Porcelain is a tile that is generally made by the dust pressed method from porcelain clays which result in a tile that is dense, impervious, fine grained and smooth, with a sharply formed face. The wet clay, usually quarried, is extruded into shape before firing or baking at very high temperatures, resulting in an attractive and very hard surface.
Porcelain tiles come in both glazed and full bodied or vitrified and have a finish of satin, gloss and even semi polished or lappato. The main difference is a glazed porcelain tile has a porcelain base, or “biscuit”, and then usually a printed pattern or finish on the top. Full bodied or vitrified porcelain has the one base or biscuit material that runs all the way to the surface of the tiles. Glazed porcelain is more often than not used in internal applications, whereas full bodied porcelain is more commonly used externally. The advantage of full bodied over glazed is that should you chip the tiles’ surface, you don’t tend to see the chip as much. Some glazed porcelain tiles, for instance, may have a very light coloured biscuit with a dark surface layer, or vice versa, which will stand out more when chipped. Always try to choose a tile where the surface and the biscuit are at least the same colour tone to minimise the difference if chipped.
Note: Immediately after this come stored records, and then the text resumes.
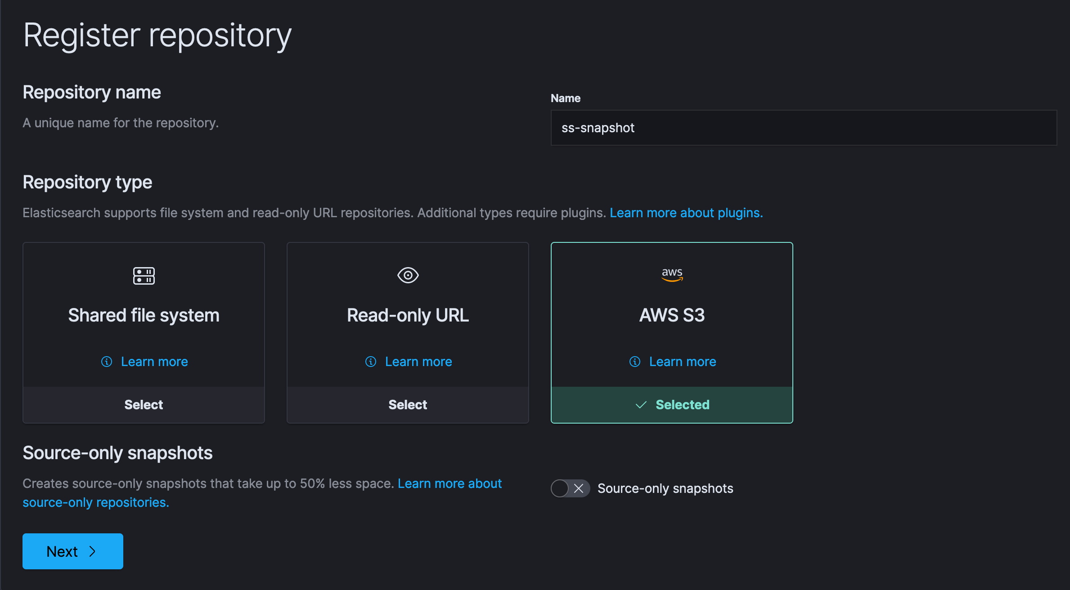The width and height of the screenshot is (1070, 590).
Task: Click the AWS logo on AWS S3 card
Action: click(x=671, y=274)
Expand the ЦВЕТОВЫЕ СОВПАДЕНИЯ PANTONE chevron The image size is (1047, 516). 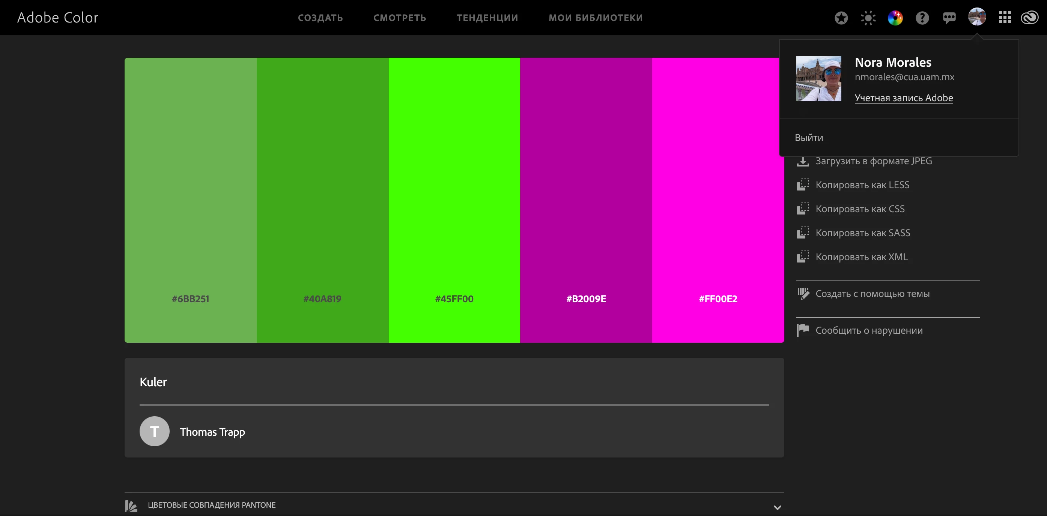pyautogui.click(x=777, y=507)
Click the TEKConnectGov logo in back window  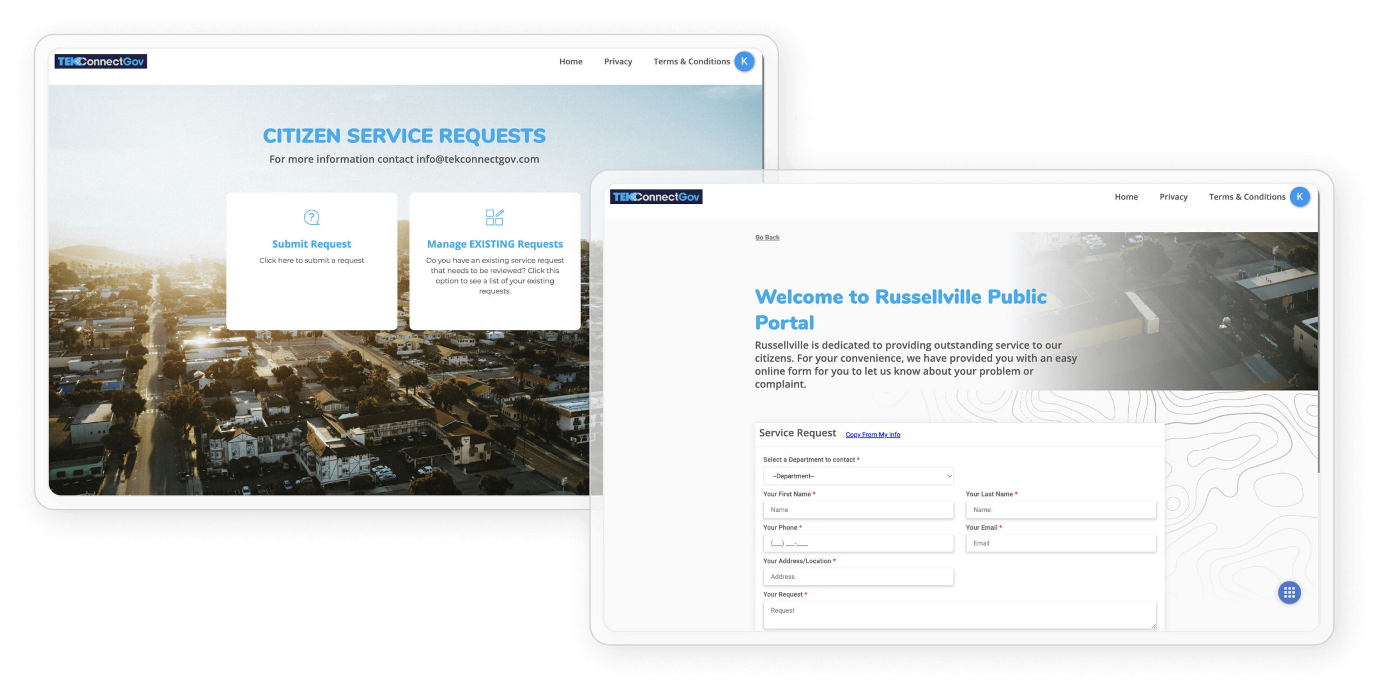[x=101, y=61]
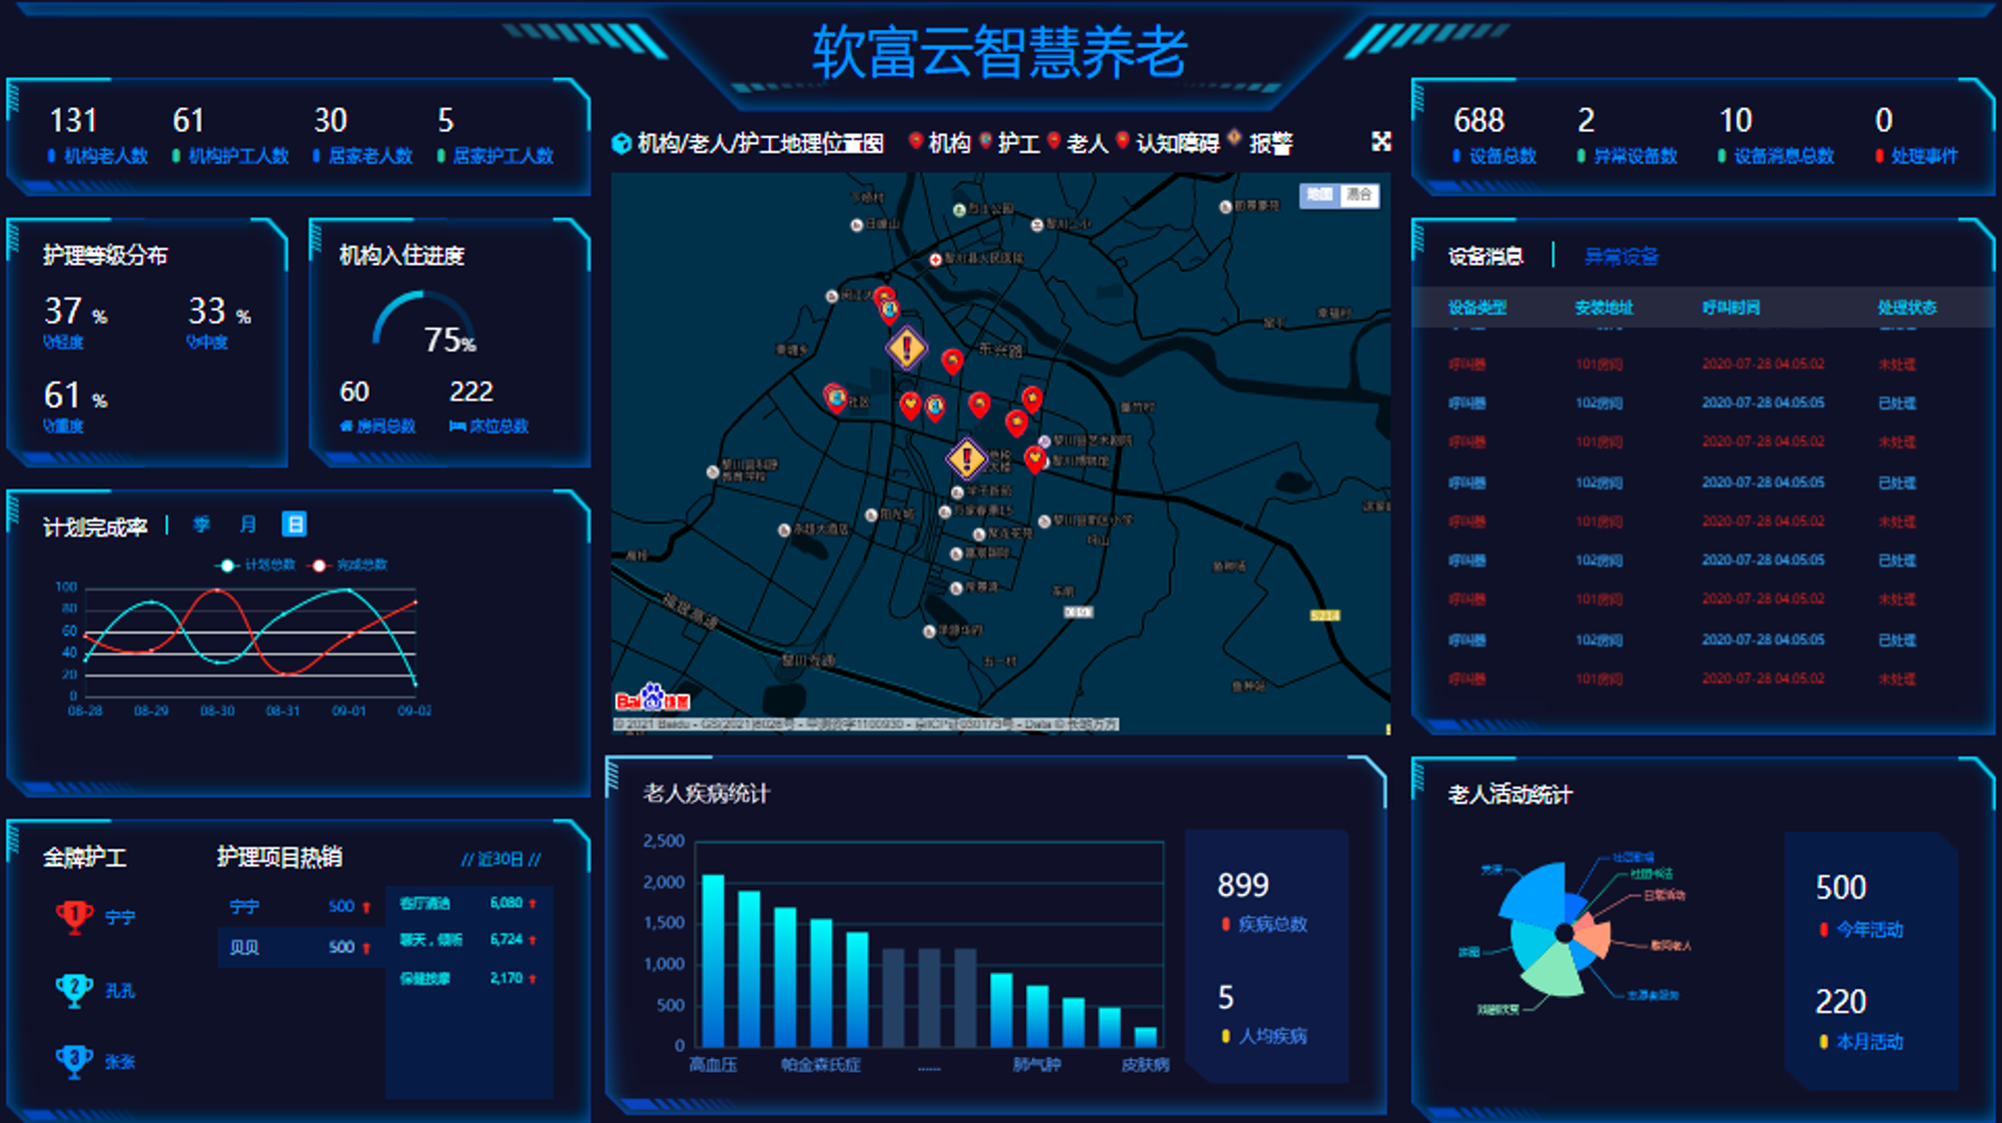Click lower yellow alarm warning marker on map
The height and width of the screenshot is (1123, 2002).
(966, 459)
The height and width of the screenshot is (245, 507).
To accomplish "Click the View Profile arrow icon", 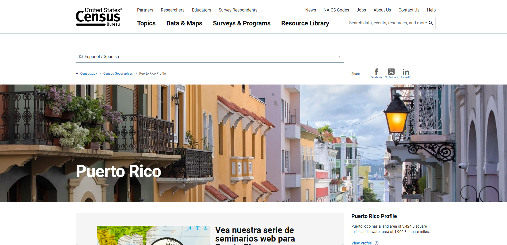I will click(377, 243).

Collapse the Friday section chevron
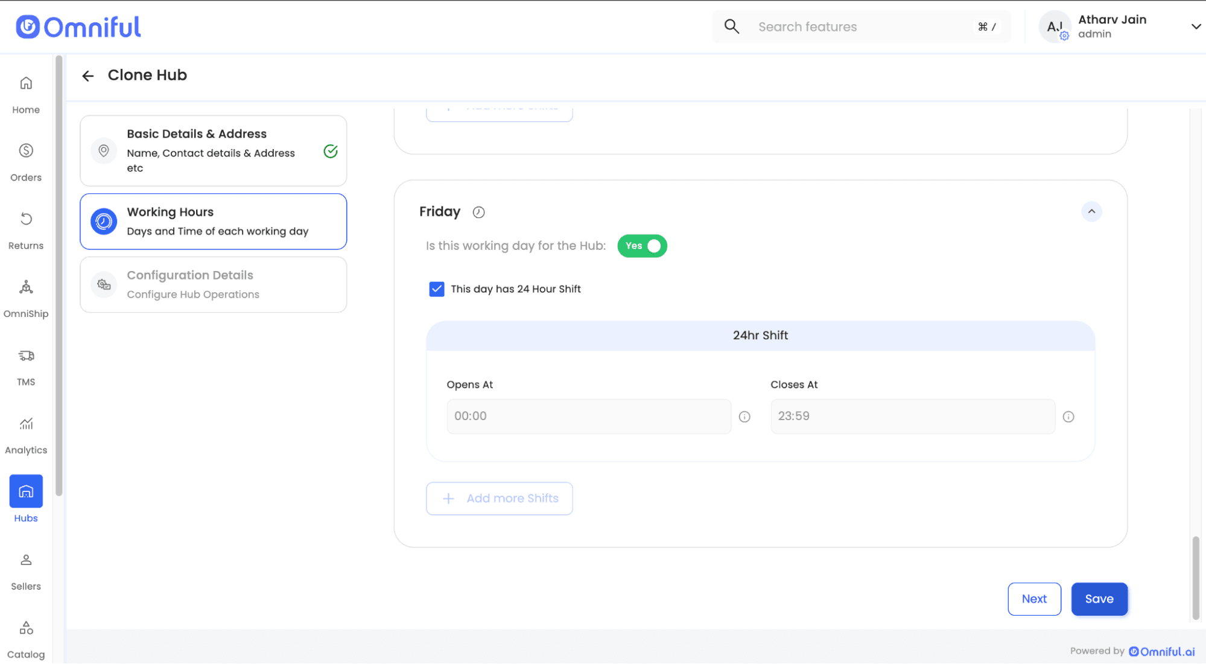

Porcelain tiles usually have a much lower water absorption rate (less than 0.5%) than non-porcelain tiles, making them frost resistant or frost-proof and suitable for internal and external use. Glazed porcelain tiles are much harder and more wear and damage resistant than non-porcelain ceramic tiles, making them suitable for any application from light traffic to the heaviest residential and light commercial traffic. There is glazed porcelain and there is full bodied porcelain too. Providing the top glaze colour is of similar colour tone to the base or biscuit and you do chip it badly, it tends not to stand out that much – so always pick a tile of similar tone and you’ll have years of worry-free tiling.
Full body porcelain tiles carry the colour through the entire thickness of the tile, meaning chips are less noticeable, virtually impervious to wear and are suitable for any application from residential to the highest traffic commercial or industrial applications. With massive advances in modern high resolution digital printing, manufacturers now have so many more choices of finishes available too. They can take high resolution images of any material and replicate this on to tiles. Things like natural stone in granite, limestone, sandstone and travertine and even Carrara marble can be replicated so authentically that you would be hard pressed to pick the difference from the tile and the natural stone piece they’re copying! There is even a polished concrete look which will give you that industrial look in your kitchen and living areas without the polishing dust and fumes of continual resin sealing.